GIVEN INFORMATION -

┌────────

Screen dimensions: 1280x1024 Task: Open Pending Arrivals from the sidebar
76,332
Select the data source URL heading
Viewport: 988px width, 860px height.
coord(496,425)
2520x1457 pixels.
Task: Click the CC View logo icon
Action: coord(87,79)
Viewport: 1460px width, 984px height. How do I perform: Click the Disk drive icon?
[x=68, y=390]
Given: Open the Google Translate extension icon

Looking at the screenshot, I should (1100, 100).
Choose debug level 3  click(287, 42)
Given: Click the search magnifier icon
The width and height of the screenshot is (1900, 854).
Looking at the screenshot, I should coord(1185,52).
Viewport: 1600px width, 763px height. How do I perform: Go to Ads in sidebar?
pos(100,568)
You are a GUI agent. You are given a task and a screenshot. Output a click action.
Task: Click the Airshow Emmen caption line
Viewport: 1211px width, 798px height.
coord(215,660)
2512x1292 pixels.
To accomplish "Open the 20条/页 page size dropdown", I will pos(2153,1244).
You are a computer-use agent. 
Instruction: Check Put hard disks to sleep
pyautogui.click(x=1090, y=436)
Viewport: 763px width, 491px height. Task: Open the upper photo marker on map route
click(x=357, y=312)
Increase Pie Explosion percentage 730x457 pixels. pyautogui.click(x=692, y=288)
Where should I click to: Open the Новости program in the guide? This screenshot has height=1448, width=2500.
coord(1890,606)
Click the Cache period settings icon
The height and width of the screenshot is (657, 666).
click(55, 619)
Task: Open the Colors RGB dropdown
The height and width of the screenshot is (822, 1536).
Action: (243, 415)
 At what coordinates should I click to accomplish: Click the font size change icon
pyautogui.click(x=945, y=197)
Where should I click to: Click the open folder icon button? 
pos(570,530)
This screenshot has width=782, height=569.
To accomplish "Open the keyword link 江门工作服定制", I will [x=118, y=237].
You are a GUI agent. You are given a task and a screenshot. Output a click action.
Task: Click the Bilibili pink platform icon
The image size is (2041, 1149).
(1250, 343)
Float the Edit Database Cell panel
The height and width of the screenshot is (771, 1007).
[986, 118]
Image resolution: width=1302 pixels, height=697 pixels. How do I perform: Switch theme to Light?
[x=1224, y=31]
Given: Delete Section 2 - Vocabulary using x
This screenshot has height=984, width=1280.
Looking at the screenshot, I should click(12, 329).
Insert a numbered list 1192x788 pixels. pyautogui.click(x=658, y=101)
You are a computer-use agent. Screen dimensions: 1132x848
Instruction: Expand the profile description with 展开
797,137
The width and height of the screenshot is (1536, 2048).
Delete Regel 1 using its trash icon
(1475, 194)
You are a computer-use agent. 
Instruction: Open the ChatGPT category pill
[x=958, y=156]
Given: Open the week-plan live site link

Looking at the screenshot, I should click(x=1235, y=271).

└────────

YOUR OBJECTIVE - Copy every line of the listing above verbatim.

SOLVED EXERCISE -
Screen dimensions: 1280x1024 Task: Open Pending Arrivals from the sidebar
76,332
Select the data source URL heading
Viewport: 988px width, 860px height.
coord(496,425)
2520x1457 pixels.
Task: Click the CC View logo icon
Action: coord(87,79)
Viewport: 1460px width, 984px height. How do I perform: Click the Disk drive icon?
[x=68, y=390]
Given: Open the Google Translate extension icon

Looking at the screenshot, I should (1100, 100).
Choose debug level 3  click(287, 42)
Given: Click the search magnifier icon
The width and height of the screenshot is (1900, 854).
Looking at the screenshot, I should coord(1185,52).
Viewport: 1600px width, 763px height. How do I perform: Go to Ads in sidebar?
pos(100,568)
You are a GUI agent. You are given a task and a screenshot. Output a click action.
Task: Click the Airshow Emmen caption line
Viewport: 1211px width, 798px height.
coord(215,660)
2512x1292 pixels.
To accomplish "Open the 20条/页 page size dropdown", I will pos(2153,1244).
You are a computer-use agent. 
Instruction: Check Put hard disks to sleep
pyautogui.click(x=1090, y=436)
Viewport: 763px width, 491px height. Task: Open the upper photo marker on map route
click(x=357, y=312)
Increase Pie Explosion percentage 730x457 pixels. pyautogui.click(x=692, y=288)
Where should I click to: Open the Новости program in the guide? This screenshot has height=1448, width=2500.
coord(1890,606)
Click the Cache period settings icon
The height and width of the screenshot is (657, 666).
click(55, 619)
Task: Open the Colors RGB dropdown
The height and width of the screenshot is (822, 1536).
Action: (243, 415)
 At what coordinates should I click to accomplish: Click the font size change icon
pyautogui.click(x=945, y=197)
Where should I click to: Click the open folder icon button? 
pos(570,530)
This screenshot has width=782, height=569.
To accomplish "Open the keyword link 江门工作服定制", I will [x=118, y=237].
You are a GUI agent. You are given a task and a screenshot. Output a click action.
Task: Click the Bilibili pink platform icon
The image size is (2041, 1149).
(1250, 343)
Float the Edit Database Cell panel
The height and width of the screenshot is (771, 1007).
[986, 118]
Image resolution: width=1302 pixels, height=697 pixels. How do I perform: Switch theme to Light?
[x=1224, y=31]
Given: Delete Section 2 - Vocabulary using x
This screenshot has height=984, width=1280.
Looking at the screenshot, I should click(12, 329).
Insert a numbered list 1192x788 pixels. pyautogui.click(x=658, y=101)
You are a computer-use agent. Screen dimensions: 1132x848
Instruction: Expand the profile description with 展开
797,137
The width and height of the screenshot is (1536, 2048).
Delete Regel 1 using its trash icon
(1475, 194)
You are a computer-use agent. 
Instruction: Open the ChatGPT category pill
[x=958, y=156]
Given: Open the week-plan live site link

Looking at the screenshot, I should click(x=1235, y=271).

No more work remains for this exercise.